***** Record excerpts *****

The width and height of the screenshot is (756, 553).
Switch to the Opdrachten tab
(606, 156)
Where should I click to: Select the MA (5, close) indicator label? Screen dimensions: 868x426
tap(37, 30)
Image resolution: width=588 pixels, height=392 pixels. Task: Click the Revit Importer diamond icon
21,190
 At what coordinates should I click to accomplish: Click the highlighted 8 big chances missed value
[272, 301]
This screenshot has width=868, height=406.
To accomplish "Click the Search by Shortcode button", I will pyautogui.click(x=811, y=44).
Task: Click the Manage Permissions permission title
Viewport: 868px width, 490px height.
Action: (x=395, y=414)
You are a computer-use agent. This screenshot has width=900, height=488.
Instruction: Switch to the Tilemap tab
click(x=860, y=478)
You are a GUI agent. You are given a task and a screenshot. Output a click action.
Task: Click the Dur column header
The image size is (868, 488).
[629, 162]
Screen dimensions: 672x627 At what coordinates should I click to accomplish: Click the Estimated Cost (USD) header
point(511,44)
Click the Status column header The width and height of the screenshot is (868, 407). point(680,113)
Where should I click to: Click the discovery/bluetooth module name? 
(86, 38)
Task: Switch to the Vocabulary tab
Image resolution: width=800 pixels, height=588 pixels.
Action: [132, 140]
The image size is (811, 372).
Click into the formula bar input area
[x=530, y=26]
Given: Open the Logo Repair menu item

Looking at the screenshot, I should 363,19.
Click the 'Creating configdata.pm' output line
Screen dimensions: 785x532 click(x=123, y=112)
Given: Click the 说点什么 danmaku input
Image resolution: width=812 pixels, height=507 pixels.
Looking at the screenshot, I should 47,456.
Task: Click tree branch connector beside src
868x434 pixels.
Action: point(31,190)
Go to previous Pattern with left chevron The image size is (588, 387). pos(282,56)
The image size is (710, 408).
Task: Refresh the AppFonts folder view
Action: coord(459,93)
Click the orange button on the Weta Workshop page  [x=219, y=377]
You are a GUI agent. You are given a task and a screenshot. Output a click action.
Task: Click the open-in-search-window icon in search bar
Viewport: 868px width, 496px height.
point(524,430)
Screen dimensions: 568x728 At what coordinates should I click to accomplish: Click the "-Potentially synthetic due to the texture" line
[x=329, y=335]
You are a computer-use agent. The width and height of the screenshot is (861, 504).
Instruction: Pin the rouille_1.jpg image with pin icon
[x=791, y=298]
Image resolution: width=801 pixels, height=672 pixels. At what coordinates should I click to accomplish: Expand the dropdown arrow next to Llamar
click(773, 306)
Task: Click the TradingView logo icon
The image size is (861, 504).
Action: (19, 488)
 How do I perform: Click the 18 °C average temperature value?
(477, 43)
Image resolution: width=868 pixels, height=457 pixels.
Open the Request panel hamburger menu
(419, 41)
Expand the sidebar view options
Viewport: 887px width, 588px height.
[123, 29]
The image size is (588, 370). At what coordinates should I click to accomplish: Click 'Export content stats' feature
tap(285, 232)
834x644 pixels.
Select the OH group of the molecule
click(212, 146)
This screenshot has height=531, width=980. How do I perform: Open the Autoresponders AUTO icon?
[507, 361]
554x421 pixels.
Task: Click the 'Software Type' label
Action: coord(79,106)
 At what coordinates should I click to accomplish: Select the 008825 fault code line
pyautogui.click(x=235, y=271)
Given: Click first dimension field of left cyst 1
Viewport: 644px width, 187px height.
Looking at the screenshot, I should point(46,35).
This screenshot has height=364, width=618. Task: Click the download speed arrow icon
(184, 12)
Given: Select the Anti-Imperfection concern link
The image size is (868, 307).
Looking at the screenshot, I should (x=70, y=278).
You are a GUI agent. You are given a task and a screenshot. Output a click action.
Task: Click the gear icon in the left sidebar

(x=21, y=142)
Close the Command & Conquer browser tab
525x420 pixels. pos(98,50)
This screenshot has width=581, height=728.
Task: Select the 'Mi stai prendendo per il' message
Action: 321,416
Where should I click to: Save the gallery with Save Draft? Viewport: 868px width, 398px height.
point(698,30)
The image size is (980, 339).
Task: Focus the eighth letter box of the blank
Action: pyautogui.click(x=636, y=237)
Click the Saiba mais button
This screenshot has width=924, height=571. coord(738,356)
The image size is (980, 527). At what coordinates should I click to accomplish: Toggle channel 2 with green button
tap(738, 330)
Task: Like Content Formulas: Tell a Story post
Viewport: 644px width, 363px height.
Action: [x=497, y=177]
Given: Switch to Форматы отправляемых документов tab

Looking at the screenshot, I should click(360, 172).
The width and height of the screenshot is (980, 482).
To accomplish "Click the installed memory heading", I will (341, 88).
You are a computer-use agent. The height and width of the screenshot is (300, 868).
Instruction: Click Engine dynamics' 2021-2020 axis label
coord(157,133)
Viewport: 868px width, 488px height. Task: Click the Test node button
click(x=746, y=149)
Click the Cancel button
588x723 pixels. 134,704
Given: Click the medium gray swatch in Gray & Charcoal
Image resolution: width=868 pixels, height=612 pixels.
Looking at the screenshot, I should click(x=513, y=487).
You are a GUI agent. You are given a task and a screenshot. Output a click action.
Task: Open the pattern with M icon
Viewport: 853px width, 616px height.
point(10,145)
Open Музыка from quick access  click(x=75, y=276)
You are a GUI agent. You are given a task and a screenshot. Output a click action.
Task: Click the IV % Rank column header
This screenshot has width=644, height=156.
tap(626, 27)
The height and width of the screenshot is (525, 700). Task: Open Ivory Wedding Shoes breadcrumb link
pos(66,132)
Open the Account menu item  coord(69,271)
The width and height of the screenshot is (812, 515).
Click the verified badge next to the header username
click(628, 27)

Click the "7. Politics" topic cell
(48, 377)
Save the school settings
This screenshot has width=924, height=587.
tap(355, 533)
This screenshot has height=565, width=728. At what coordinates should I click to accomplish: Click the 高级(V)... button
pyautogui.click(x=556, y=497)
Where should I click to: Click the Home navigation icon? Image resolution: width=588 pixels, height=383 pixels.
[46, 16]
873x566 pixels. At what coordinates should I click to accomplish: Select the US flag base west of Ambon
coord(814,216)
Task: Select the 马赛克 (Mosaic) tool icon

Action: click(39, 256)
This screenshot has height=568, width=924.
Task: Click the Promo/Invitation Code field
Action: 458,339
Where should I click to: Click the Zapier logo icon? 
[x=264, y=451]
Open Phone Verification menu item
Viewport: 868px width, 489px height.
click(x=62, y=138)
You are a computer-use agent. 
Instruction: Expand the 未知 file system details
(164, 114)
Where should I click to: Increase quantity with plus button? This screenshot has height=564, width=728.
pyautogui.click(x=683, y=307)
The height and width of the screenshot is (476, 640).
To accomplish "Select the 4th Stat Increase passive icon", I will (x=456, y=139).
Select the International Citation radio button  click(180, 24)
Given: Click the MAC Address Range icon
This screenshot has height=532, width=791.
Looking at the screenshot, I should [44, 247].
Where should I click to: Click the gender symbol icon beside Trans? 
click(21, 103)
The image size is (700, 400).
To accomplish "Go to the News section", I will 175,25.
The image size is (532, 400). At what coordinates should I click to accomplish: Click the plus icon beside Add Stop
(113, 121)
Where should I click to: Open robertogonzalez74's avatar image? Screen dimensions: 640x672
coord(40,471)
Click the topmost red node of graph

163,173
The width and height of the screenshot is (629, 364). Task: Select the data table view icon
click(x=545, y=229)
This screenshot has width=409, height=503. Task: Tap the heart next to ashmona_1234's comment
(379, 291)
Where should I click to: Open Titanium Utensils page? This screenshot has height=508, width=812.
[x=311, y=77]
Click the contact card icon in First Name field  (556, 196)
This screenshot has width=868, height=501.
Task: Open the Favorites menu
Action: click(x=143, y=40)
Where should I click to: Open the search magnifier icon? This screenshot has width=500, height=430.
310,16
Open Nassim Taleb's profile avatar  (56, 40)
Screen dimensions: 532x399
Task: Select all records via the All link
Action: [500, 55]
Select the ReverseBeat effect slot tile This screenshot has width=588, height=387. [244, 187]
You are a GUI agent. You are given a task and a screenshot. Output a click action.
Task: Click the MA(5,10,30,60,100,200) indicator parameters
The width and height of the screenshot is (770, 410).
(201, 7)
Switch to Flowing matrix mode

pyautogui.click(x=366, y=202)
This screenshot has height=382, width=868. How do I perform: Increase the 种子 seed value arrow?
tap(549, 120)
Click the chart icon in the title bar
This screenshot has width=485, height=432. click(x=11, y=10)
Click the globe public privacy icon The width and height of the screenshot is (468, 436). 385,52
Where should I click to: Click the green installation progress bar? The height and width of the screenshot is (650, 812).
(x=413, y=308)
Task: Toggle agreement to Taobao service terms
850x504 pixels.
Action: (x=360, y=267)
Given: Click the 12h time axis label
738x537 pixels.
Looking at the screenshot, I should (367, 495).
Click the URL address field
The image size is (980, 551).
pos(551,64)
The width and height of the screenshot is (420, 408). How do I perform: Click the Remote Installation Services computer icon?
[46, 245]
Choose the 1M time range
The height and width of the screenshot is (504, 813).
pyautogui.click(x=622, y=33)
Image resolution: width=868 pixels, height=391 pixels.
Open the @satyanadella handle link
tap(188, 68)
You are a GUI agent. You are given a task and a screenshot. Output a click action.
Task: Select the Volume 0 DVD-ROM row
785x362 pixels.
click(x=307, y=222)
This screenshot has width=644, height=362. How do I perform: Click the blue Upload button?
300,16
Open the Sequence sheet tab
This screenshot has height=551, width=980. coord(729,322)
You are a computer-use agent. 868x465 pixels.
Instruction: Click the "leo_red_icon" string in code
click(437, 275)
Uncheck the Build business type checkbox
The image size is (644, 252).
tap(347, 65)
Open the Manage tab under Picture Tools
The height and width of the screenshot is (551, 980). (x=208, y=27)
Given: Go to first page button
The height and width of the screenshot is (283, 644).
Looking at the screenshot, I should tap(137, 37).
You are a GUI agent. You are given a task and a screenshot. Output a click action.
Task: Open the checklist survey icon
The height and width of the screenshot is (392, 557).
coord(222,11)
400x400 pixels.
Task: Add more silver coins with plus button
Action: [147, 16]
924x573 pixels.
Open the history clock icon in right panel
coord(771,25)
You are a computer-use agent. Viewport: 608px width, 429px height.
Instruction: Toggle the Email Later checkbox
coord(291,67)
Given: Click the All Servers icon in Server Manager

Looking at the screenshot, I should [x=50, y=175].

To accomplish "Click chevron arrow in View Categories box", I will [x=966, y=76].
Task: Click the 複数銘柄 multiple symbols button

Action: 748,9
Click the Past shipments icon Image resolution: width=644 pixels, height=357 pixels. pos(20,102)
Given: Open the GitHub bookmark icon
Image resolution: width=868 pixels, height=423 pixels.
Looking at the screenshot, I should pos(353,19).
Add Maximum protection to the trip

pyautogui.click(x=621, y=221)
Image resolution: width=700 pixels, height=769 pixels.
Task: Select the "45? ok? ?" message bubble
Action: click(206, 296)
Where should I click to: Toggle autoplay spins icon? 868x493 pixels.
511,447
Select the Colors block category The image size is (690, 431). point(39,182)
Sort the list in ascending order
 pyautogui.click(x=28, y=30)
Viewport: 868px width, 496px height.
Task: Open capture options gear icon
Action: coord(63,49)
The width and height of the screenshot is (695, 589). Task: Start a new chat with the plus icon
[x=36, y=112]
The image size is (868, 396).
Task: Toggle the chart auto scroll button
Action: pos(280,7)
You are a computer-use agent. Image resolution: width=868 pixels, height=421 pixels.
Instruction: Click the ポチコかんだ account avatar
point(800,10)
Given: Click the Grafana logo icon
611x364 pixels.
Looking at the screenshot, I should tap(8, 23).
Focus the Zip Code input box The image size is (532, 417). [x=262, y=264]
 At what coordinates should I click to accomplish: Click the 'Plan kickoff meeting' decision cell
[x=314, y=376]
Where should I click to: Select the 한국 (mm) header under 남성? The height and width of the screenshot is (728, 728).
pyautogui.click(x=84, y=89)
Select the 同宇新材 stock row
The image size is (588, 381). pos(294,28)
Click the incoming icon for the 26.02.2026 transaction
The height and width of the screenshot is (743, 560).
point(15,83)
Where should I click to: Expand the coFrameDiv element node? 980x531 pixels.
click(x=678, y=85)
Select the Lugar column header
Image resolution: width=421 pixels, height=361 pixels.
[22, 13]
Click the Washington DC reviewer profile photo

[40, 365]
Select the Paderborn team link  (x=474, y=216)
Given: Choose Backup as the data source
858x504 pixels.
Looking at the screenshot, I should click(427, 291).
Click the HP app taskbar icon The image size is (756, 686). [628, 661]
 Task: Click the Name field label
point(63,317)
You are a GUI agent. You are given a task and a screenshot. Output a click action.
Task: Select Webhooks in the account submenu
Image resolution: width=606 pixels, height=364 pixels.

*****

▸ Exercise prompt
Find the lines in the records that include the string "Choose", and reply with how many there are, nothing more.

▸ Result below
2